Addressing a joint press conference alongside visiting Israeli Prime Minister Benjamin Netanyahu, Desalegn said Netanyahu “has requested Ethiopia to support them in [regaining its] observer position in the African Union and as a matter of principle we see … no reason to deny [that].”

He said Israel was working very hard with many African countries in peace and security, development, and capacity development, among other areas.

Hailemariam also said Israel supports Ethiopia’s bid to become a non-permanent member of the United Nation Security Council beginning in 2017 and is supporting the country’s bid for World Health Organization directorship.

The African Union stripped Israel of observer status with the AU in 2003 in solidarity with the Palestinian cause, and gave Palestine observer status in 2013.

During Netanyahu’s visit, the two sides signed cooperation deals in the fields of culture and tourism and capacity-building.
It is difficult for the union to invite the leader of a country they consider an occupier, Palestinian Ambassador to Ethiopia Nasrri Abujash told Anadolu Agency.

To avoid confronting the African Union at large, whose collective stand has always been to support Palestinian statehood and condemn Israel’s settlements, Netanyahu’s strategy seems to be approaching countries individually.

An uncertain but sizable number of Ethiopian Jews still hope to emigrate to Israel.

“Netanyahu’s visit gives us some hope of reuniting with our families in Israel,” Tesfahun Adela, head of the Ethiopian Jewish Unity Association, told Anadolu Agency, estimating the number of Jews left in Ethiopia at 9,700. “The government of Israel has difficulty verifying the number.”

In his speech, Netanyahu described the Ethiopian Jewish community as a bridge between Ethiopia and Israel.

Netanyahu also stressed that Ethiopian Jews remaining in Ethiopia will continue to have the right to move to Israel. “We have a commitment and we are keeping it on a humanitarian basis and on the basis of family reunifications. It will take place in the current budget,” Netanyahu said.

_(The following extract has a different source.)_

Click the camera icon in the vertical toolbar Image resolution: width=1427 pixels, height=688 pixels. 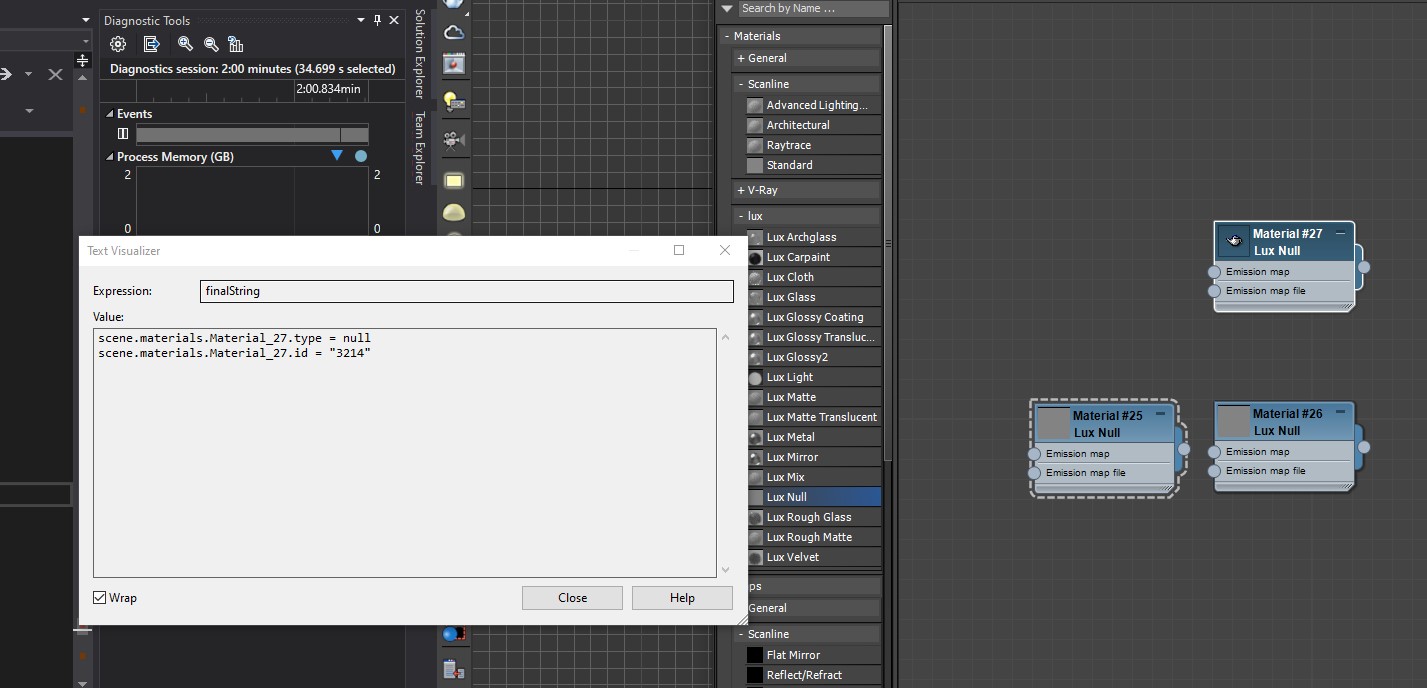pos(454,139)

“I am proud of the Ethiopian Jews’ contributions to Israel,” he went on to say. “They constitute a living link with Ethiopia and Africa. It starts with our Ambassador who is here and also the fact that I brought MKs Neguise and Tamanu-Shata who represent this link.”

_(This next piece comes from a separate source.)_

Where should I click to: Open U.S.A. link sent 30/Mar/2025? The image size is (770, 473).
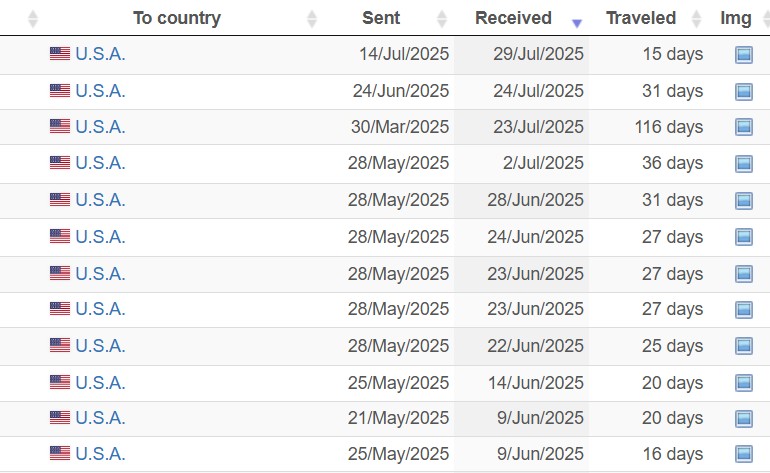[100, 127]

Desalegn invited Ethiopian Jews living in Israel to come to Ethiopia and invest in the country. His offer comes after hundreds of Ethiopian-Israeli Jews recently demonstrated against what they called Israeli police brutality and referring to general discrimination in Israeli society.

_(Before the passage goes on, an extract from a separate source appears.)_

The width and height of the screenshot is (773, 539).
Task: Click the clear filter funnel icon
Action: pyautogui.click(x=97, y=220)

Netanyahu’s four-nation Africa visit is the first to sub-Saharan Africa by a sitting Israeli prime minister in nearly three decades. He has visited Uganda, Kenya and Rwanda while pursuing closer security and other ties with African nations, which cut or limited their relationships with Israel in the 1970s under pressure from Arab countries. African states were also opposed to Israel’s close ties to South Africa’s apartheid government.

It is also within Israel’s interest to persuade African states to support it at the United Nations, where the Palestinians have been recognized as a non-member observer state since 2012.

About assassination attempt on PM’s life. Following a report in media that Netanyahu’s motorcade had to change its route during his visit to Kenya because of an explosives threat, the prime minister denied during his press conference in Addis Ababa that there had been an attempt on his life.
He said he was learning about the reports of an assassination attempt for the first time. “The answer is we know nothing about it because there is nothing in it,” said Netanyahu.

Kenyan officials similarly denied there was an effort to kill Netanyahu. “An attempted assassination can’t be secret. It has to be something visible, and to my knowledge there was absolutely nothing of the sort,” said Kenya’s Interior Ministry spokesman Mwenda Njoka.

Inspector General of Police Joseph Boinnet added to Njoka’s statement by saying, “I’m not aware, and there was no such thing at all. Those are lies.”

The Israeli prime minister is protected by heavy security in Israel and abroad, given high threats against Israeli targets around the world. Such threats are taken especially seriously due to the assassination of then-Israeli prime minister Yitzhak Rabin by a Jewish extremist in 1995.